41

I am reading in a line from a text file using:

   file = urllib2.urlopen("http://192.168.100.17/test.txt").read().splitlines()

and outputting it to an LCD display, which is 16 characters wide, in a telnetlib.write command. In the event that the line read is longer than 16 characters I want to break it down into sections of 16 character long strings and push each section out after a certain delay (e.g. 10 seconds), once complete the code should move onto the next line of the input file and continue.

I've tried searching various solutions and reading up on itertools etc. but my understanding of Python just isn't sufficient to get anything to work without doing it in a very long winded way using a tangled mess of if then else statements that's probably going to tie me in knots!

What's the best way for me to do what I want?

LostRob
  • 433
  • 1
  • 4
  • 12
  • 1
    Try `import time` and `time.sleep` for delays. – rlms Sep 17 '13 at 16:05
  • 6
    To split into chunks, the `chunks` function [here](http://stackoverflow.com/questions/312443/how-do-you-split-a-list-into-evenly-sized-chunks-in-python) should work. – mgilson Sep 17 '13 at 16:09
  • 1
    @mgilson I vote to close as a duplicate, because the answer is the same – Marcin Sep 17 '13 at 16:39
  • @mgilson @Marcin - this question is slightly different if you consider that when the input is a string, you can use the `re` module to chunk it with `re.findall('.{%d}' % length, string)`. – carl.anderson Aug 21 '14 at 16:02
  • 1
    @carl.anderson -- sure you _could_. I'm not convinced that it would be faster (although maybe ...) and it's definitely not easier to read to my un-re-trained eye. – mgilson Aug 21 '14 at 16:35

7 Answers7

79

One solution would be to use this function:

def chunkstring(string, length):
    return (string[0+i:length+i] for i in range(0, len(string), length))

This function returns a generator, using a generator comprehension. The generator returns the string sliced, from 0 + a multiple of the length of the chunks, to the length of the chunks + a multiple of the length of the chunks.

**Problems and tasks**
A: In the Python string-splitting thread, rewrite the passage from "I am reading" up to and including "what I want?", replacing "LCD display" with "OLED screen".
B: Answer these questions about the Python string-splitting thread:
(i) How many characters wide is the display?
(ii) What delay is given as an example between sections?
(iii) What does the chunkstring function return?
C: Extend the Python string-splitting thread, starting after its final sentence.
The lines that come next are separate material and have no connection to the Python string-splitting thread.

**Supplied information**
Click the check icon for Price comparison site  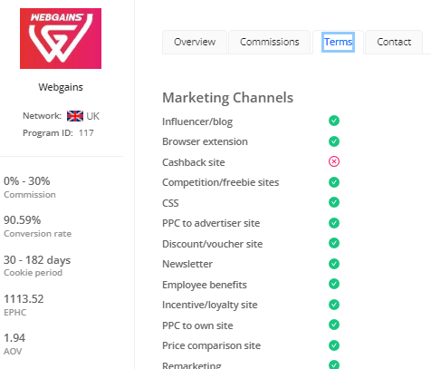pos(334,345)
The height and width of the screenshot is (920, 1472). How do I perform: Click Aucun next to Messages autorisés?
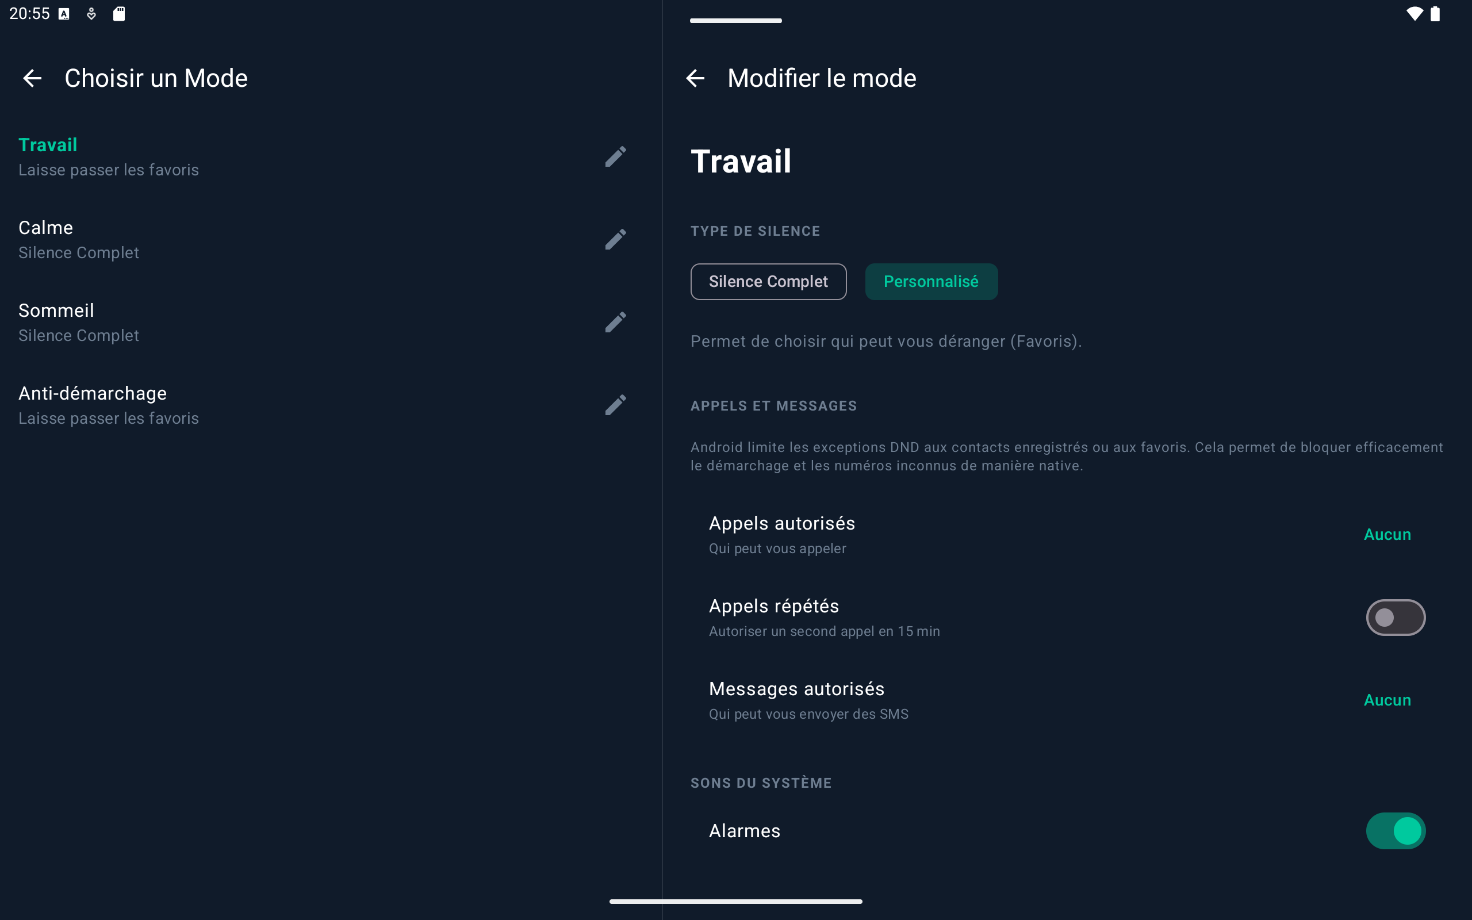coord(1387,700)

**Answers given**
A:
I am reading in a line from a text file using:

   file = urllib2.urlopen("http://192.168.100.17/test.txt").read().splitlines()

and outputting it to an OLED screen, which is 16 characters wide, in a telnetlib.write command. In the event that the line read is longer than 16 characters I want to break it down into sections of 16 character long strings and push each section out after a certain delay (e.g. 10 seconds), once complete the code should move onto the next line of the input file and continue.

I've tried searching various solutions and reading up on itertools etc. but my understanding of Python just isn't sufficient to get anything to work without doing it in a very long winded way using a tangled mess of if then else statements that's probably going to tie me in knots!

What's the best way for me to do what I want?

B:
(i) 16 characters.
(ii) 10 seconds.
(iii) A generator.

C:
You can iterate over the generator like a list, tuple or string - for i in chunkstring(s,n): , or convert it into a list (for instance) with list(generator). Generators are more memory efficient than lists because they generator their elements as they are needed, not all at once, however they lack certain features like indexing.

This generator also contains any smaller chunk at the end:

>>> list(chunkstring("abcdefghijklmnopqrstuvwxyz", 5))
['abcde', 'fghij', 'klmno', 'pqrst', 'uvwxy', 'z']

Example usage:

text = """This is the first line.
           This is the second line.
           The line below is true.
           The line above is false.
           A short line.
           A very very very very very very very very very long line.
           A self-referential line.
           The last line.
        """

lines = (i.strip() for i in text.splitlines())

for line in lines:
    for chunk in chunkstring(line, 16):
        print(chunk)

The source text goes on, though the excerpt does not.